## SUPPLIED RECORDS
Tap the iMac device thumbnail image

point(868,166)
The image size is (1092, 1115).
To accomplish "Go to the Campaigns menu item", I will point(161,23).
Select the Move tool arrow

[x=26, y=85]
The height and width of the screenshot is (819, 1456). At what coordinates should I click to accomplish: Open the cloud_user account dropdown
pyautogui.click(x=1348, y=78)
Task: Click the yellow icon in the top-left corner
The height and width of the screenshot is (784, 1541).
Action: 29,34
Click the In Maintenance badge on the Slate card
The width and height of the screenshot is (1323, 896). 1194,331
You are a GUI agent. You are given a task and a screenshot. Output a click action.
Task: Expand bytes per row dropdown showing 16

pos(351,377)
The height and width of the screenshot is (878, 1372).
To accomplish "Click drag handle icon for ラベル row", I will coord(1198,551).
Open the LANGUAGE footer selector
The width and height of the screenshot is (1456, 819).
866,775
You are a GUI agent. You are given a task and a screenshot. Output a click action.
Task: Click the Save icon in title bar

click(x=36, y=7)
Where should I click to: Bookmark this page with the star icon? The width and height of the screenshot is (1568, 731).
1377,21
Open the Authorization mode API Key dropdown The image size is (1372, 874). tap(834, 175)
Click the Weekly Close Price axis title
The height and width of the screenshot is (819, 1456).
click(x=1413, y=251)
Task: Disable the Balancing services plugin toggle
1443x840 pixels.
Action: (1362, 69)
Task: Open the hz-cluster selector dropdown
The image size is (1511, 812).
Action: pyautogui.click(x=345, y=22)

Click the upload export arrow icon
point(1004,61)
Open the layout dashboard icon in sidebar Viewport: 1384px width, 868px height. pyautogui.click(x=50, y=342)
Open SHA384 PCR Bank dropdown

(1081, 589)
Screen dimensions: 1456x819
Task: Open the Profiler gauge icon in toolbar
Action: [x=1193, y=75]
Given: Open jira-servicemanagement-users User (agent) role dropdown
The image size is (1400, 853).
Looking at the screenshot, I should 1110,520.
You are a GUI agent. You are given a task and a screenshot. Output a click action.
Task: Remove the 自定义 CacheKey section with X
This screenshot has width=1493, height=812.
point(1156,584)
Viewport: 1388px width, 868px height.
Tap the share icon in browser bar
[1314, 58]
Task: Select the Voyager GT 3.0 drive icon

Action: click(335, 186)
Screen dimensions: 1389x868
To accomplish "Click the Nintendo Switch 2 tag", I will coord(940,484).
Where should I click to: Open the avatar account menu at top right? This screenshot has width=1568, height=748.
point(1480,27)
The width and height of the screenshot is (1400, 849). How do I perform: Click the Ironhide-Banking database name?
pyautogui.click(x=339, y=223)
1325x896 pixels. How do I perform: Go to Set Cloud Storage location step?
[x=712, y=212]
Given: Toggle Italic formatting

## EXERCISE INSTRUCTIONS
Reproduce each line of the records in which the string "selector" appears.

## YOUR RESPONSE
Open the LANGUAGE footer selector
Task: Open the hz-cluster selector dropdown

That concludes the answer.